Hart explains that the human fall takes place within a higher form of time, and he outlines several kinds of time:
“There’s chronos which, of course, for Platonism, is the moving image of the aeon (which is) the second level. The aeon is the fullness of time in a kind of spiritual dimension or what we would call the angelic age or the angelic aevum. Then there’s the eternity of God beyond all ages. And I think that it’s clear that for, say, Gregory (of Nyssa) and many of the church fathers – certainly for Maximus – the fall is something that happens not in time as we know it. The time as we know it is the result of a fall in the spiritual realm of the aeon. That’s how, if there was a fall, that’s where (and) when: there, not before or after, but in a different frame of time altogether – time not as a shadowy succession of momentary reflections of the fullness that can never be fully embodied at any given instant – that’s chronos, the moving image of the aeon, which is the fullness. So it certainly wouldn’t be in conflict with rigorous science ... but our spiritual history lies elsewhere. ...

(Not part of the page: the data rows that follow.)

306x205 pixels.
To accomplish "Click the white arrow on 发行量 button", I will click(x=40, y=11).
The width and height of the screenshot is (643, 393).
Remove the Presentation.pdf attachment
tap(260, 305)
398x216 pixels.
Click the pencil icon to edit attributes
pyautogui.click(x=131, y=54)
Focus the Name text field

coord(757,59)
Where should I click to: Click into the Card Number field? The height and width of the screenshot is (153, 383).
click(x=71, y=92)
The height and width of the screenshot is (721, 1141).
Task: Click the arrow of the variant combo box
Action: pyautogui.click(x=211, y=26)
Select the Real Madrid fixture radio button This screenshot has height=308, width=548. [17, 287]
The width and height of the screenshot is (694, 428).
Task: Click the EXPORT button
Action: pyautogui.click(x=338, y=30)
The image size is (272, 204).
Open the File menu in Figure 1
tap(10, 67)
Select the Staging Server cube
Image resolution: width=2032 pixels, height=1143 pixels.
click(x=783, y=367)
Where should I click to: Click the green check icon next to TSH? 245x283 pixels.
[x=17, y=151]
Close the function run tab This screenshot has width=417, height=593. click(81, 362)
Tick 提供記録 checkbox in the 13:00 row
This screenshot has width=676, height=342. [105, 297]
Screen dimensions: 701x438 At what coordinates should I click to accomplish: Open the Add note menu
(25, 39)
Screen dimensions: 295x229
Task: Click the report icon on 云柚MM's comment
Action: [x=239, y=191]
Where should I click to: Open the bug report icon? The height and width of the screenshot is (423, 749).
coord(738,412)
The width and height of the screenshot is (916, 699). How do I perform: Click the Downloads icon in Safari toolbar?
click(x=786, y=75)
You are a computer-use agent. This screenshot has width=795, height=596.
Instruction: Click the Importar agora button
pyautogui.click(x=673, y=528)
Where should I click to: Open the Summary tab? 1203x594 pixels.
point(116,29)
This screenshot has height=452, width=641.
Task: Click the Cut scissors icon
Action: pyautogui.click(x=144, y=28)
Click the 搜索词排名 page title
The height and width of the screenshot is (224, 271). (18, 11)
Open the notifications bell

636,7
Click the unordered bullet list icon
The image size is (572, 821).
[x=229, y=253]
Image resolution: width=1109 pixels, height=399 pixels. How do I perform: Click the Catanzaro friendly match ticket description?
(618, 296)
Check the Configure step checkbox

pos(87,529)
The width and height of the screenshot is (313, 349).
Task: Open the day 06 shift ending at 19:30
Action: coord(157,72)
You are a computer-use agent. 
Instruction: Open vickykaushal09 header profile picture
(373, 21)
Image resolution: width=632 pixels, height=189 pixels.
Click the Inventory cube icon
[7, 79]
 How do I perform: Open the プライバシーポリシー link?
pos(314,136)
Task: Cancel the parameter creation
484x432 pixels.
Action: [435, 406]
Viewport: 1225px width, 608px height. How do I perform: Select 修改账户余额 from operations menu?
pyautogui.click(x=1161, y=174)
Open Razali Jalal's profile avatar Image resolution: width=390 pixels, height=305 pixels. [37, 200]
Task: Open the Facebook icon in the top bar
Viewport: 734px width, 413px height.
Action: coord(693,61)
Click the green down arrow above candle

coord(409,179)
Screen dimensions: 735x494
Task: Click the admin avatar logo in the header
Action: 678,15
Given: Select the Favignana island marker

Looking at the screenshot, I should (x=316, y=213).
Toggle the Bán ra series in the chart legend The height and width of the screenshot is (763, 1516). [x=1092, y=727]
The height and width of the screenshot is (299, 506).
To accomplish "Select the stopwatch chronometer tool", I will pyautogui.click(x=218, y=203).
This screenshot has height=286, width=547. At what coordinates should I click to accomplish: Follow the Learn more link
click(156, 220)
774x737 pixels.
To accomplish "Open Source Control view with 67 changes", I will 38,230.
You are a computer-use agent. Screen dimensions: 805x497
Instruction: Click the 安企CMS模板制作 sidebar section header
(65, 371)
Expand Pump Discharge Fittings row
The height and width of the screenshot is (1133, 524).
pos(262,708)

From Maximus, the fall is instantaneous. The moment of creation is when the fall happens. Because of course, sub specie aeternitatis, time is a succession for us, but from the vantage of eternity all things are at one moment. So for Maximus the fall and creation are simultaneous. You know, our spiritual nature at once already rebels even in freely assenting to its own creation. But that’s all speculative. It’s true, but speculative. ... But whatever the case, if the language of the fall has any meaning, it’s not about something that happened in (empirical) time. It’s something about how time as we know it came to be.”